• **Short exercise**: In the listing, rewrite the lines between the one holding "This screenshot has width=436, height=266." and the one holding "[x=163, y=254]", inclusive, replacing "Instruction" with "Command" and leaving everything else unchanged.
=== Record extracts ===
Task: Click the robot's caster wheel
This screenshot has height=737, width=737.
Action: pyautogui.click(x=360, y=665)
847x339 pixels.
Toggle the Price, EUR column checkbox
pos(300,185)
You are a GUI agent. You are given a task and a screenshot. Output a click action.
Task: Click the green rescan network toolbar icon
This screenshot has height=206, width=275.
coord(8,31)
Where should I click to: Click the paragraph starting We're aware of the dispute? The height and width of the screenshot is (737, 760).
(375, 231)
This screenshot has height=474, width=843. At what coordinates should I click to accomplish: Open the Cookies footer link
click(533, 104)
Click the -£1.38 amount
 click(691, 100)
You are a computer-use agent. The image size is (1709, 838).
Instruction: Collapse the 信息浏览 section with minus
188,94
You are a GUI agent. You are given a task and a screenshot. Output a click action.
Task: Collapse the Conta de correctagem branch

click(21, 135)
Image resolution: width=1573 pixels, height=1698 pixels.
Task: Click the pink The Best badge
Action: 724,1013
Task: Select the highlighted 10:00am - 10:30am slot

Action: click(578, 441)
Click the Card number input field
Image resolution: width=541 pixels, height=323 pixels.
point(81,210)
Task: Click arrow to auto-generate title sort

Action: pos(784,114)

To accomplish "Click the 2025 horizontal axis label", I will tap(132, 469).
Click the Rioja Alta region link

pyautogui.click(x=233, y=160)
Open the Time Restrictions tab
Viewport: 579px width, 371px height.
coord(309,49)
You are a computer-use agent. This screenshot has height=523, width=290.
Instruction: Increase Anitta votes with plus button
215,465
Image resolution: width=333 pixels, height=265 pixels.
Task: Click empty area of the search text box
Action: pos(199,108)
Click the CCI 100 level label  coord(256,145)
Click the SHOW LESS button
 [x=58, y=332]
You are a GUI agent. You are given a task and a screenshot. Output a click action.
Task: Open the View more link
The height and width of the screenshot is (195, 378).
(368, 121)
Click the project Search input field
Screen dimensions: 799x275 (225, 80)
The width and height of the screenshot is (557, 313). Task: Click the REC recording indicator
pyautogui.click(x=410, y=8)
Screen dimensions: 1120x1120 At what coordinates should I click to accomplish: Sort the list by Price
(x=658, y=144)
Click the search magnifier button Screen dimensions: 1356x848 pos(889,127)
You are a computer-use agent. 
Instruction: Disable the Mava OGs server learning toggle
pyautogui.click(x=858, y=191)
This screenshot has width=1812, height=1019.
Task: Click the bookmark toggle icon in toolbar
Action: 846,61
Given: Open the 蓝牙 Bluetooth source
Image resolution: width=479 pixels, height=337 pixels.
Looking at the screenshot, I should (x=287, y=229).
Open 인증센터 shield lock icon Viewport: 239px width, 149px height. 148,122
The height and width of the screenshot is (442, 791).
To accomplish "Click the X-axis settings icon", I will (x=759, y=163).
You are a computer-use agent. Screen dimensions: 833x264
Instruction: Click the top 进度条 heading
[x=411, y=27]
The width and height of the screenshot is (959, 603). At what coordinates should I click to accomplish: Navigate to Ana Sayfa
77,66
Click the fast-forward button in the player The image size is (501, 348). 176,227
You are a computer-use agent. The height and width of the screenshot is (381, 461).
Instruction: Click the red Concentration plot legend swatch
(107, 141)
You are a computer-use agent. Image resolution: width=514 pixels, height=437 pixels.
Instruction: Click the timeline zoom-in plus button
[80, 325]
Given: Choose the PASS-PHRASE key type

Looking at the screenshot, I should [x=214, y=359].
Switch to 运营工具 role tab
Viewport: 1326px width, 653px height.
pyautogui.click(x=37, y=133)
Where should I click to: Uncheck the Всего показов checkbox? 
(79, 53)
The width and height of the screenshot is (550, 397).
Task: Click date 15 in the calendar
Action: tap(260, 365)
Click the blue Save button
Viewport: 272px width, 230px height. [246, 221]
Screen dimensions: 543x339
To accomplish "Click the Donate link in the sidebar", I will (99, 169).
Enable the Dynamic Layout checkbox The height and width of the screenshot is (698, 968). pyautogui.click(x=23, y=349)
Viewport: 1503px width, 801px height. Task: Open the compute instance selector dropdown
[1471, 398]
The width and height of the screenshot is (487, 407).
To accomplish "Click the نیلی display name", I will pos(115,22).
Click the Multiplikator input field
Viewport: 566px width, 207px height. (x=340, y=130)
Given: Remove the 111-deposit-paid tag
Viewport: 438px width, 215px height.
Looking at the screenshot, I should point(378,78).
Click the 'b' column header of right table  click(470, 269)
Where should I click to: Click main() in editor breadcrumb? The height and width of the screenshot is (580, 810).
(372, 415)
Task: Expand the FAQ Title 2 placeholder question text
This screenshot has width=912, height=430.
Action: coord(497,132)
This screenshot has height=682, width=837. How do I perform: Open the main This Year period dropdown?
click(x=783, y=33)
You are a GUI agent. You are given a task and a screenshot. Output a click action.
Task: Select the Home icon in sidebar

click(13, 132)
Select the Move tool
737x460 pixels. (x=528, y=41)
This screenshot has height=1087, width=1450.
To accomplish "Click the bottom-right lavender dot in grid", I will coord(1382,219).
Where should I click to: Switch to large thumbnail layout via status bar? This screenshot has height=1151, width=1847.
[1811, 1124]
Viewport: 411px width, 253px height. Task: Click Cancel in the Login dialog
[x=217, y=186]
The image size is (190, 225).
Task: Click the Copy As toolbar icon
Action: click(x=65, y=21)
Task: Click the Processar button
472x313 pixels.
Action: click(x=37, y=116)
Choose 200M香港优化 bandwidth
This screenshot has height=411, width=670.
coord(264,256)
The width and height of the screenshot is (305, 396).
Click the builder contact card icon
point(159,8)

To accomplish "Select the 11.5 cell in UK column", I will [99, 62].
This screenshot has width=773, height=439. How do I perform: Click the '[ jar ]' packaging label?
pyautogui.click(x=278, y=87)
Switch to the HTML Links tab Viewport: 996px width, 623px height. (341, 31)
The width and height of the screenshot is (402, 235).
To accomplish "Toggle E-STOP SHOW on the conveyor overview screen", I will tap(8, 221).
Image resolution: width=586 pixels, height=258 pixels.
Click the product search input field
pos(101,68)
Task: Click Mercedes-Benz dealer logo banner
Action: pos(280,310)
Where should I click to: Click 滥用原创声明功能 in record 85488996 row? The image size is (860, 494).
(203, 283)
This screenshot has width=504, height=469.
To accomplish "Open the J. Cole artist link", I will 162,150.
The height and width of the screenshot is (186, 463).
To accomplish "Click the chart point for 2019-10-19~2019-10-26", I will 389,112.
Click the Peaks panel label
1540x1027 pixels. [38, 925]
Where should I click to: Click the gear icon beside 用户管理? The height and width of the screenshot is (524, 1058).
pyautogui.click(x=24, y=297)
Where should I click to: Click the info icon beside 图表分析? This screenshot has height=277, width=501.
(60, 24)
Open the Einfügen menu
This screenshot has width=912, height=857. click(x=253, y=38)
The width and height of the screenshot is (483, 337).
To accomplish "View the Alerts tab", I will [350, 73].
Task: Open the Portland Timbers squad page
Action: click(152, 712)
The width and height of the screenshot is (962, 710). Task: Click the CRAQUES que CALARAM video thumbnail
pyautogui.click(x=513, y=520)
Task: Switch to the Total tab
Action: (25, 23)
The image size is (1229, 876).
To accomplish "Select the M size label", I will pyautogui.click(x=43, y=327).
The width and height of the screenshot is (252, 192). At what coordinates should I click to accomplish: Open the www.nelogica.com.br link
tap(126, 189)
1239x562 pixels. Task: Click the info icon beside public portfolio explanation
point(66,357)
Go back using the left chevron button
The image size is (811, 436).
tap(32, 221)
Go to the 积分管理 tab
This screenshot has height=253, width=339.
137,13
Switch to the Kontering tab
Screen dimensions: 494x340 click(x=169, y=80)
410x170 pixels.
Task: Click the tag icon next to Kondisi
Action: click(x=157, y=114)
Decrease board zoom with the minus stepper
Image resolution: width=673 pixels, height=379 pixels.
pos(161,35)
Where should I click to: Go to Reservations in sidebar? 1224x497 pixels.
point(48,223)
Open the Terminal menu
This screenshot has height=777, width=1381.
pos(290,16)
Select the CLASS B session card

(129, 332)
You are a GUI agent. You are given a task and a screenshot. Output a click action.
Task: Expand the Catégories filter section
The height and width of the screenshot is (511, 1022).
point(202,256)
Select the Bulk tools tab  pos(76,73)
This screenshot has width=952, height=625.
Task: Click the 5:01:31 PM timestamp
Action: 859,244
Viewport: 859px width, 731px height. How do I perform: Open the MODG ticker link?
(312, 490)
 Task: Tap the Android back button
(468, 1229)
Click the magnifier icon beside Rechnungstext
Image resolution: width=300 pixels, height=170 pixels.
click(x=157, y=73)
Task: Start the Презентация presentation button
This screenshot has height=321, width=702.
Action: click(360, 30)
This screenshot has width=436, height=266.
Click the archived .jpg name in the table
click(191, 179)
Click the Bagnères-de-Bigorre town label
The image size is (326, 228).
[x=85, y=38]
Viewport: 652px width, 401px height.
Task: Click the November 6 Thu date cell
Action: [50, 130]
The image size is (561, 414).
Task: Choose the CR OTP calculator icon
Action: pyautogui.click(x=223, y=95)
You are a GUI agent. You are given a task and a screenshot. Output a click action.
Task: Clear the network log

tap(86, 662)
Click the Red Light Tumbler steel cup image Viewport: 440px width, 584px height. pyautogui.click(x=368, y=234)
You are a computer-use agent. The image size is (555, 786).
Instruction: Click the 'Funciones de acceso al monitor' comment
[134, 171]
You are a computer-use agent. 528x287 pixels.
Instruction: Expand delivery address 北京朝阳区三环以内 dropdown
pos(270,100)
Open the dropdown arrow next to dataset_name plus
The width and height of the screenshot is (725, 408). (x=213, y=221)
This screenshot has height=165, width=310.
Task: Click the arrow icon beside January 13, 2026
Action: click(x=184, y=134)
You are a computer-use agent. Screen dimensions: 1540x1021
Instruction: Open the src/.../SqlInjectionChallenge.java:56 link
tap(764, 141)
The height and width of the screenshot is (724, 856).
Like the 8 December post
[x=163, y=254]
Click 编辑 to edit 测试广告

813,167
===
• **Written response**:
This screenshot has width=436, height=266.
Click the archived .jpg name in the table
click(191, 179)
Click the Bagnères-de-Bigorre town label
The image size is (326, 228).
[x=85, y=38]
Viewport: 652px width, 401px height.
Task: Click the November 6 Thu date cell
Action: [50, 130]
The image size is (561, 414).
Task: Choose the CR OTP calculator icon
Action: pyautogui.click(x=223, y=95)
You are a GUI agent. You are given a task and a screenshot. Output a click action.
Task: Clear the network log

tap(86, 662)
Click the Red Light Tumbler steel cup image Viewport: 440px width, 584px height. pyautogui.click(x=368, y=234)
You are a computer-use agent. The image size is (555, 786).
Command: Click the 'Funciones de acceso al monitor' comment
[134, 171]
You are a computer-use agent. 528x287 pixels.
Command: Expand delivery address 北京朝阳区三环以内 dropdown
pos(270,100)
Open the dropdown arrow next to dataset_name plus
The width and height of the screenshot is (725, 408). (x=213, y=221)
This screenshot has height=165, width=310.
Task: Click the arrow icon beside January 13, 2026
Action: click(x=184, y=134)
You are a computer-use agent. Screen dimensions: 1540x1021
Command: Open the src/.../SqlInjectionChallenge.java:56 link
tap(764, 141)
The height and width of the screenshot is (724, 856).
Like the 8 December post
[x=163, y=254]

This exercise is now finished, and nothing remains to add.